By: Abdulla Abuwasel
In late 2020, the UAE Federal Supreme Court ruled on the first COVID-19 related dispute which involved trade secrets. For employers and employees, this case provides a long-awaited answer as to the importance of how and when to treat COVID-19 issues with secrecy in the workplace.
The case in question revolved around a police officer who was to guard a house containing individuals that had contracted COVID-19. The officer was tasked with ensuring none of the infected residents leave the house, nor for anyone to enter.
Whilst guarding the house, the officer took a video of himself – with the house in the background – and sent the video via WhatsApp to his family group chat, warning them to stay away from the house/area to avoid contracting the virus.
The Public Prosecution filed a criminal case against the officer, claiming he had breached trade secrecy by sharing the video with his family.

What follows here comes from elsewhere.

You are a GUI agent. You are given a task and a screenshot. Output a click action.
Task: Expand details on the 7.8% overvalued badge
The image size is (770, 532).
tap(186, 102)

The Public Prosecution brought the claim against the officer in the Federal Primary Court, pursuant to Article 379 of the UAE Penal Code which stipulates:
“Shall be subject to a jail sentence for a minimum period of one year and/or to a minimum fine of twenty thousand Dirhams, whoever by virtue of his profession, craft, position or art is entrusted with a secret and divulge it in cases other than those allowed by law or if used for his own personal interest or for the interest of another person, unless authorized by the confiding person to disclose or use it.
The penalty shall be imprisonment for a term not exceeding five years in case the perpetrator is a public servant or a person in charge of a public service who was confided the secret because or on the occasion of discharging his duties or performing his service.”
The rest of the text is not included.